- [Task instructions]
#1 Translate into French this sentence from the passage on St. Barbara and St. Margaret: "As the buildings which showed her utmost skill were chiefly exposed to lightning, she is invoked in defence from it; and our petition in the Litany, against sudden death, was written originally to her."
#2 Reproduce the passage on St. Barbara and St. Margaret between "IV. St. Margaret" and "grace and peace.", inclusive.
##### Selected text
Afterwards, as Gothic architecture becomes dominant, and at last
beyond question the most wonderful of all temple-building, St.
Barbara's Tower is, of course, its perfected symbol and utmost
achievement; and whether in the coronets of countless battlements worn
on the brows of the noblest cities, or in the Lombard bell-tower on
the mountains, and the English spire on Sarum plain, the geometric
majesty of the Egyptian maid became glorious in harmony of defence,
and sacred with precision of symbol.

As the buildings which showed her utmost skill were chiefly exposed
to lightning, she is invoked in defence from it; and our petition
in the Litany, against sudden death, was written originally to her.
The blasphemous corruptions of her into a patroness of cannon and
gunpowder, are among the most ludicrous, (because precisely contrary
to the original tradition,) as well as the most deadly, insolences and
stupidities of Renaissance Art.

IV. St. Margaret of Antioch was a shepherdess; the St. Geneviève of
the East; the type of feminine gentleness and simplicity. Traditions
of the resurrection of Alcestis perhaps mingle in those of her contest
with the dragon; but at all events, she differs from the other three
great mythic saints, in expressing the soul's victory over temptation
or affliction, by Christ's miraculous help, and without any special
power of its own. She is the saint of the meek and of the poor; her
virtue and her victory are those of all gracious and lowly womanhood;
and her memory is consecrated among the gentle households of Europe;
no other name, except those of Jeanne and Jeanie, seems so gifted with
a baptismal fairy power of giving grace and peace.
##########
##### Dataset
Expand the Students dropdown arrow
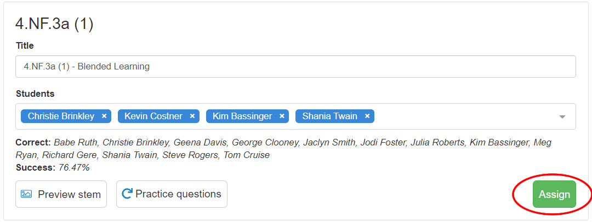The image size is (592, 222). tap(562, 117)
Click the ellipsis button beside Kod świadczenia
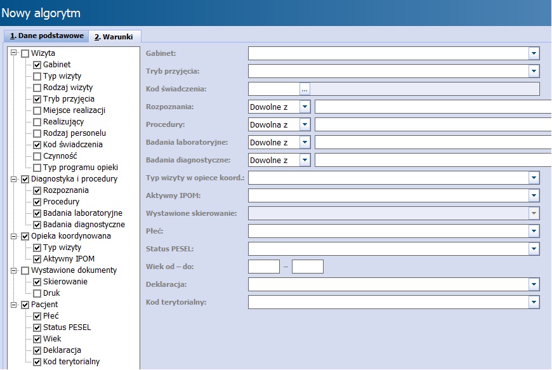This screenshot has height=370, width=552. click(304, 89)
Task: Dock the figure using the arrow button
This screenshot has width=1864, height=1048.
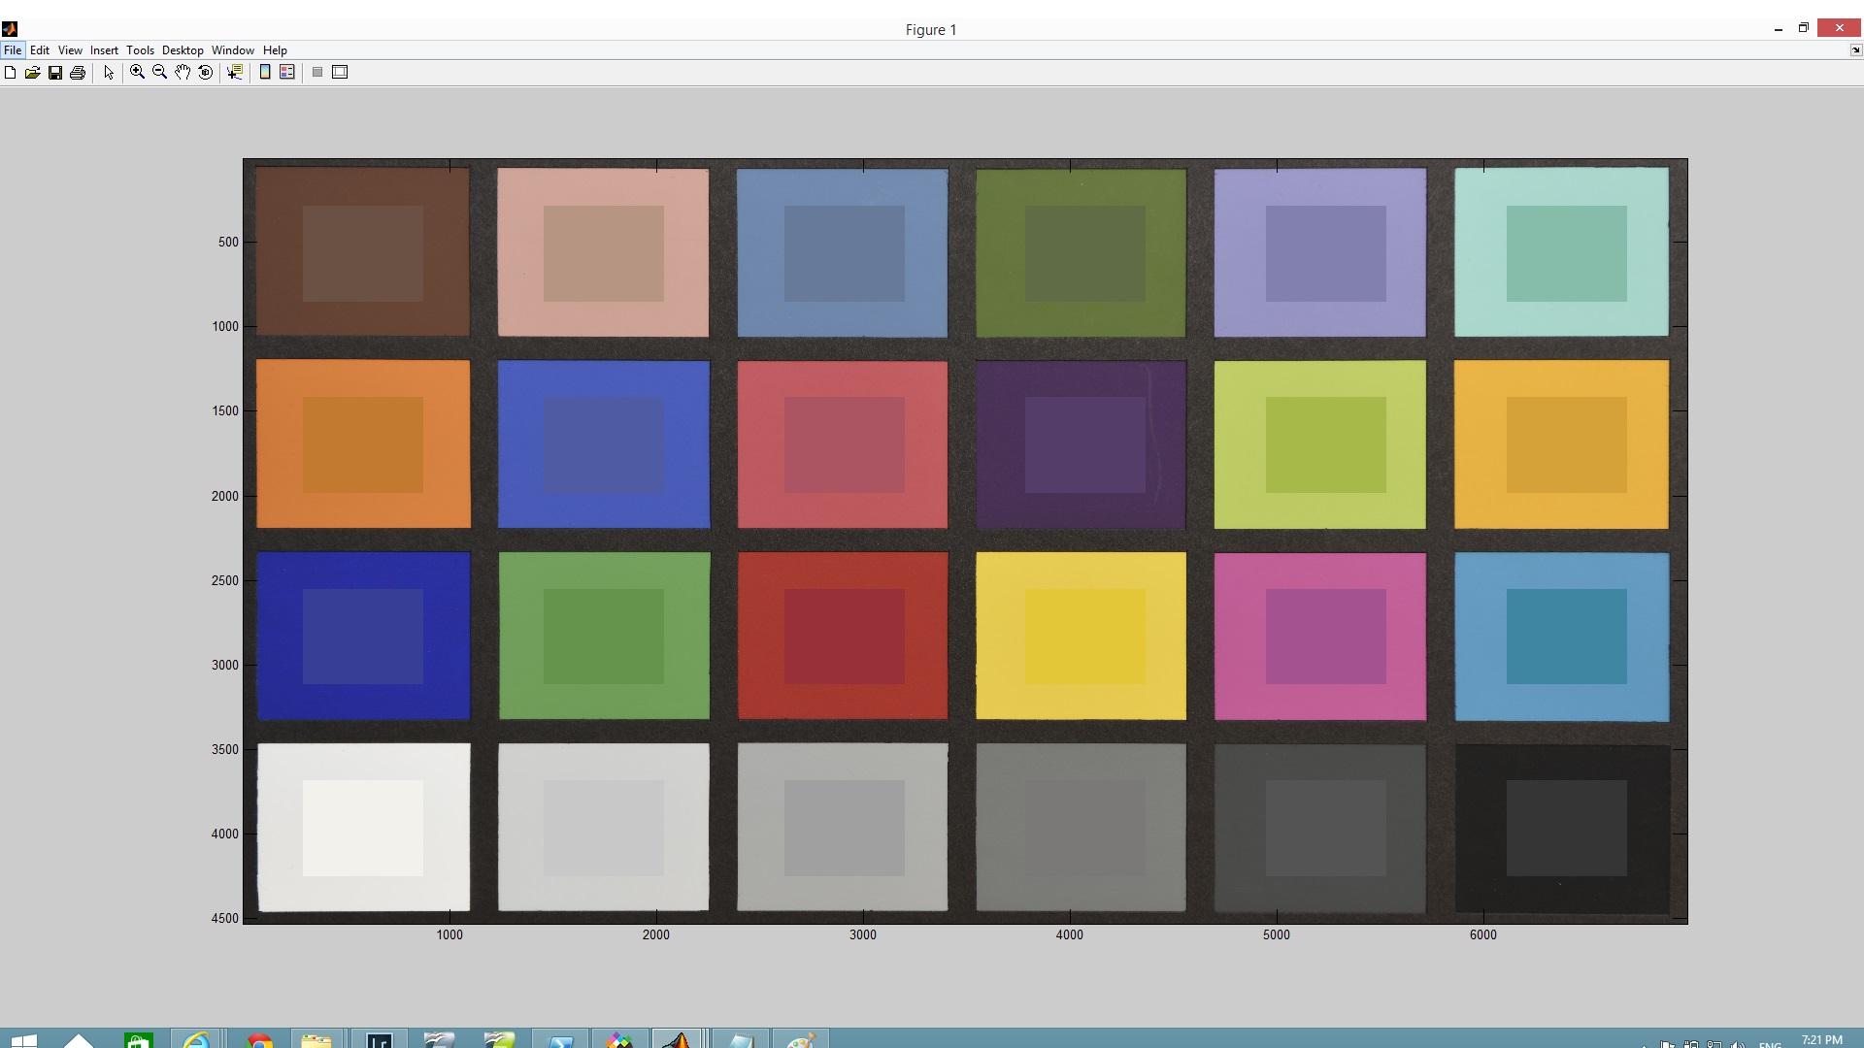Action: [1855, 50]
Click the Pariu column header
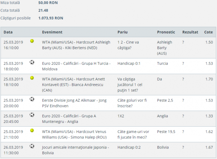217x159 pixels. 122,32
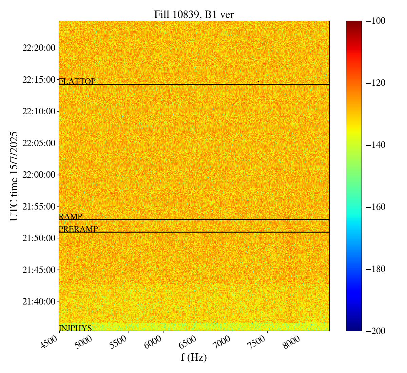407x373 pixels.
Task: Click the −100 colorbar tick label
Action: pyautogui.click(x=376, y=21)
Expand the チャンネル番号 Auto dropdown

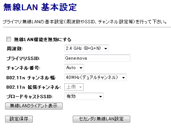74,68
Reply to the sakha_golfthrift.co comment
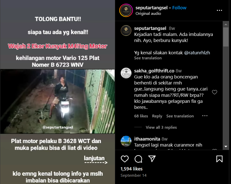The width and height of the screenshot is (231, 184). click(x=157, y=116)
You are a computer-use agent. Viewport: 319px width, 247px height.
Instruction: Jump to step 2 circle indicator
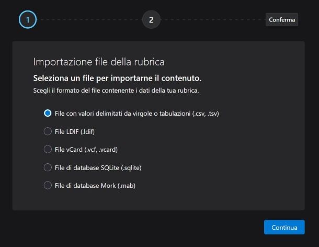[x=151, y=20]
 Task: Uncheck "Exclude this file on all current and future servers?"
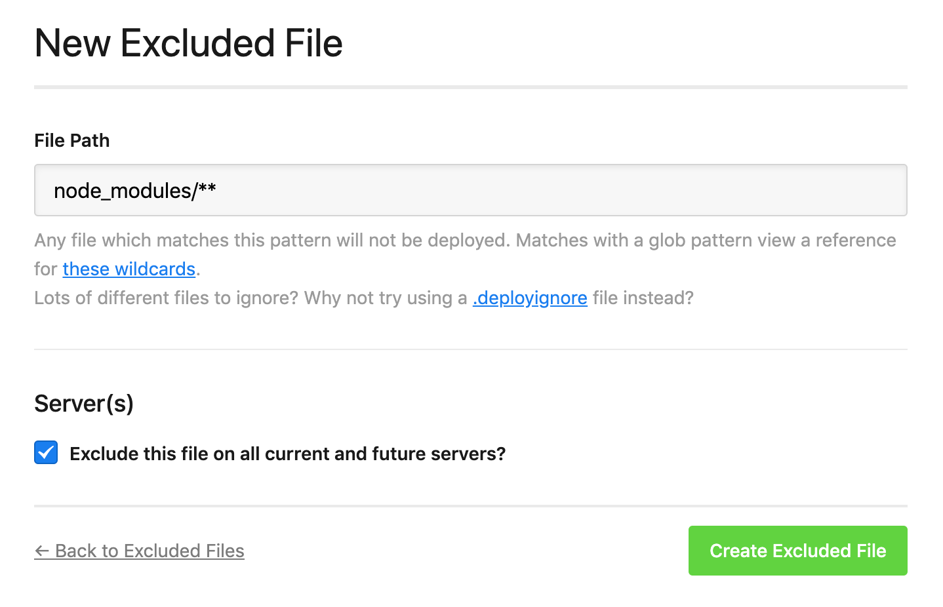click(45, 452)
##########
##### Dataset
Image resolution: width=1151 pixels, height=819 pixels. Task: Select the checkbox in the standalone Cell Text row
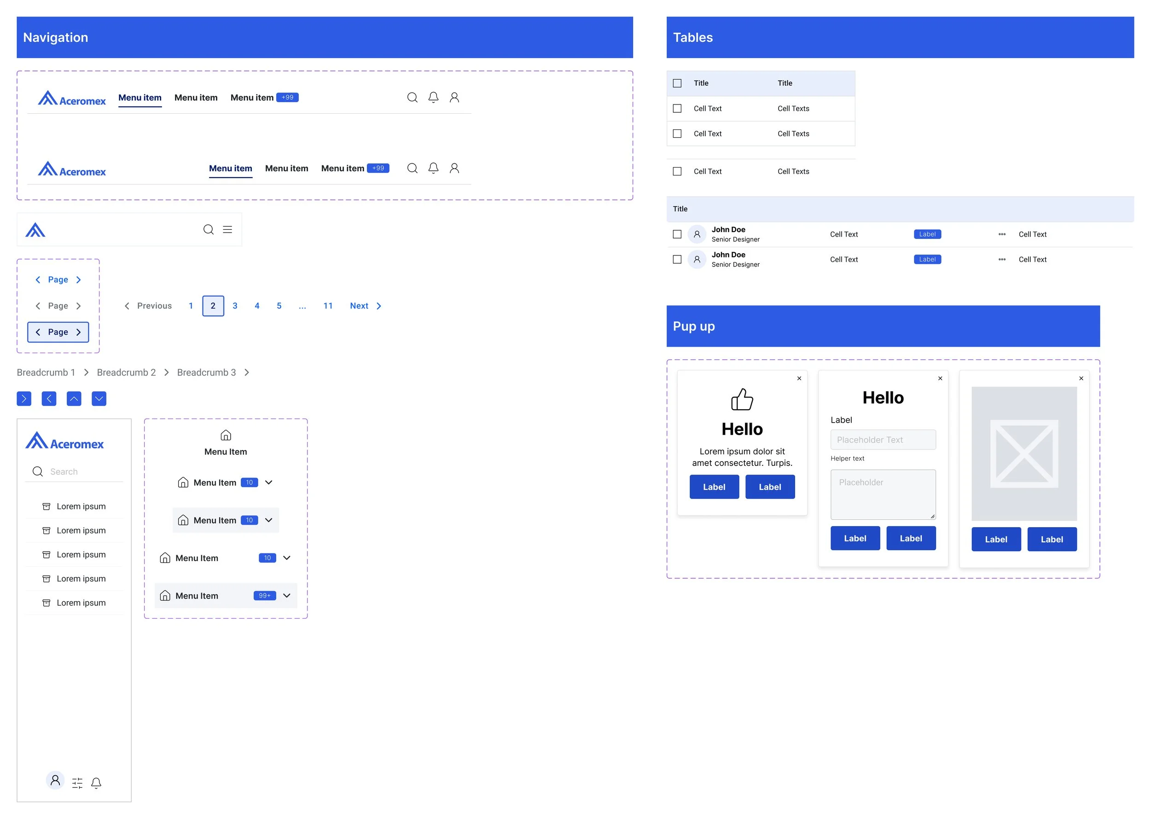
##########
- [Solutions for each task]
#1 Comme les édifices qui montraient son plus haut savoir-faire étaient surtout exposés à la foudre, on l'invoque pour s'en protéger ; et notre supplication dans la Litanie, contre la mort subite, lui était à l'origine adressée.

#2
IV. St. Margaret of Antioch was a shepherdess; the St. Geneviève of
the East; the type of feminine gentleness and simplicity. Traditions
of the resurrection of Alcestis perhaps mingle in those of her contest
with the dragon; but at all events, she differs from the other three
great mythic saints, in expressing the soul's victory over temptation
or affliction, by Christ's miraculous help, and without any special
power of its own. She is the saint of the meek and of the poor; her
virtue and her victory are those of all gracious and lowly womanhood;
and her memory is consecrated among the gentle households of Europe;
no other name, except those of Jeanne and Jeanie, seems so gifted with
a baptismal fairy power of giving grace and peace.